In this termination of parental rights case, Appellant/Father appeals the trial court’s termination of his parental rights to the minor child on the grounds of: (1) abandonment by an incarcerated parent by failure to support and by wanton disregard, Tenn. Code Ann. §§ 36-1-113(g)(1), 36-1-102(1)(A)(iv); (2) failure to manifest an ability and willingness to assume legal and physical custody of the child, Tenn. Code Ann. § 36-1-113(g)(9)(a)(iv); and (3) persistence of the conditions that led to the child’s removal, Tenn. Code Ann. § 36- 1-113(g)(3)(A). Father also appeals the trial court’s determination that termination of his parental rights is in the child’s best interest. Because Appellee Department of Children’s Services does not defend the ground of persistence of conditions, we reverse the trial court’s termination of Appellant’s parental rights on that ground. We affirm the termination of Appellant’s parental rights on all remaining grounds, and on its finding that termination of Appellant’s parental rights is in the child’s best interest.

McNairy Court of Appeals

Casey Phillips v. Chattanooga Fire and Police Pension Fund
E2022-00296-COA-R3-CV
Authoring Judge: Judge Kenny Armstrong
Trial Court Judge: Chancellor Jeffrey M. Atherton

Appellant filed for disability benefits with the Appellee, Chattanooga Fire and Police Pension Fund (“CFPPF”). The CFPPF board denied Appellant’s application by letter dated October 27, 2020. On June 28, 2021, Appellant filed a request for rehearing with the board; the board denied rehearing by letter dated August 19, 2021. On September 10, 2021, Appellant filed a petition for writ of certiorari seeking review in the trial court, and the CFPPF moved to dismiss under Tennessee Rule of Civil Procedure 12.02. The trial court held that the Uniform Administrative Procedures Act (“UAPA”) applied and further held that the board’s October 27, 2020 was not compliant with the UAPA requirements for final orders. Nonetheless, the trial court held that the October 27, 2020 letter was a final order so as to trigger the sixty-day time for filing for review in the trial court and dismissed Appellant’s petition with prejudice. Because the October 27, 2020 order was not UAPA-compliant, it did not constitute a final order so as to trigger the running of the sixty-day statute of limitations. As such, the trial court erred in dismissing Appellant’s petition with prejudice.
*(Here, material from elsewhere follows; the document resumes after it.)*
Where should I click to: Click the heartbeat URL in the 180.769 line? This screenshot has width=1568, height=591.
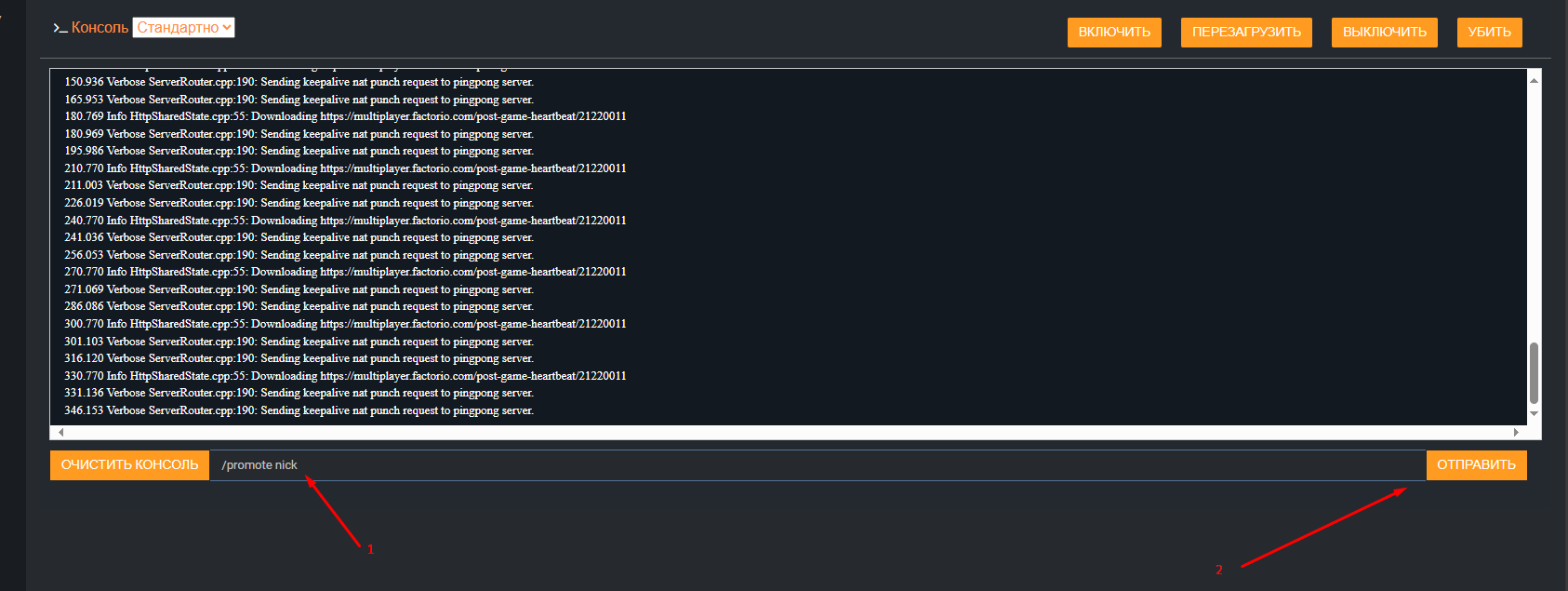472,116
Reversed and remanded.

Hamilton Court of Appeals

In Re Kamyiah H.
M2021-00834-COA-R3-PT
Authoring Judge: Judge Andy D. Bennett
Trial Court Judge: Judge Kathryn Wall Olita

A mother appeals the trial court’s decision to terminate her parental rights based on the grounds of (1) abandonment by wanton disregard, (2) persistence of conditions, (3) sentenced to two or more years’ imprisonment for conduct against a child, (4) incarcerated under a sentence of ten or more years, and (5) failure to manifest an ability and willingness to assume custody and financial responsibility.  She further challenges the trial court’s finding by clear and convincing evidence that termination of her parental rights was in the best interest of the child.  Finding that the trial court failed to make sufficient findings of fact for the failure to manifest an ability and willingness ground, we vacate that termination ground.  We affirm the trial court’s decision in all other respects.